***** Record excerpts *****

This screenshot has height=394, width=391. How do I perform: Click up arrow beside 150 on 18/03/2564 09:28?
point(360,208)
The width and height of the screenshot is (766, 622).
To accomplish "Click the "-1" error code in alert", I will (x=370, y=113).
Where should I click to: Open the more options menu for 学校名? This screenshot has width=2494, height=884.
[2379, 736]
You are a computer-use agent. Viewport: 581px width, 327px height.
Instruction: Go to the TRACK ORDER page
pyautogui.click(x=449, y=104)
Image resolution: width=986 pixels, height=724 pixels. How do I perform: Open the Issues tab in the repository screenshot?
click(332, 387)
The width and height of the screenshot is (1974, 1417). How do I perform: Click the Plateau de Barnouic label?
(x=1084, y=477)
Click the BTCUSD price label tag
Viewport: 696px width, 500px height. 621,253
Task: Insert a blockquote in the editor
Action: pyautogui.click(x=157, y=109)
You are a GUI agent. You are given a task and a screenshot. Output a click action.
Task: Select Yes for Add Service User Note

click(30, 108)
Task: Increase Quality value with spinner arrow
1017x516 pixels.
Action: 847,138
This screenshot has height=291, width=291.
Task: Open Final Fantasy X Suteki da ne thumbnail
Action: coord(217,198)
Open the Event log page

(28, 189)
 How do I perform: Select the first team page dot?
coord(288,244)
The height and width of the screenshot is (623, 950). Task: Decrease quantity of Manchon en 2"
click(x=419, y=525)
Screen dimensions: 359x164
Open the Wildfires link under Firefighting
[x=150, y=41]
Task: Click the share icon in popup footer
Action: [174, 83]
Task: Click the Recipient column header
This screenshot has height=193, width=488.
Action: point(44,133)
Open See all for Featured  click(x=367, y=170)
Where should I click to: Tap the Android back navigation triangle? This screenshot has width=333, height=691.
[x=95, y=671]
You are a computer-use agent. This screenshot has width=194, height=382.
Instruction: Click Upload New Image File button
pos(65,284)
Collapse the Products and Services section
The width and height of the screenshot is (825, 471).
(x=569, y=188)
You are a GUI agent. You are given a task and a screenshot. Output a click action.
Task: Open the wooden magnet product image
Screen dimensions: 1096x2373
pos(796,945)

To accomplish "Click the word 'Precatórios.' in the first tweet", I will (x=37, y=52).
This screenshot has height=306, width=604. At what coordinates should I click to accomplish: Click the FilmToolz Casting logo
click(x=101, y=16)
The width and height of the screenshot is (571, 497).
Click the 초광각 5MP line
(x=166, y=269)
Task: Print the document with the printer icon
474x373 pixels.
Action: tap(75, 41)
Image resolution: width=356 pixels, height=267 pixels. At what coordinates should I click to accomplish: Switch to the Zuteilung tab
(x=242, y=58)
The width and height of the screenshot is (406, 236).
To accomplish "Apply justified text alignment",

*****

* Short problem *
Rewrite the entries above as a Markdown table with the columns Row and Line, starting at the line that contains "Task: Click the Recipient column header" and stopping after the line that contains "[x=95, y=671]". Number each row and leave out any blank lines.

* Result below *
| Row | Line |
|---|---|
| 1 | Task: Click the Recipient column header |
| 2 | This screenshot has height=193, width=488. |
| 3 | Action: point(44,133) |
| 4 | Open See all for Featured  click(x=367, y=170) |
| 5 | Where should I click to: Tap the Android back navigation triangle? This screenshot has width=333, height=691. |
| 6 | [x=95, y=671] |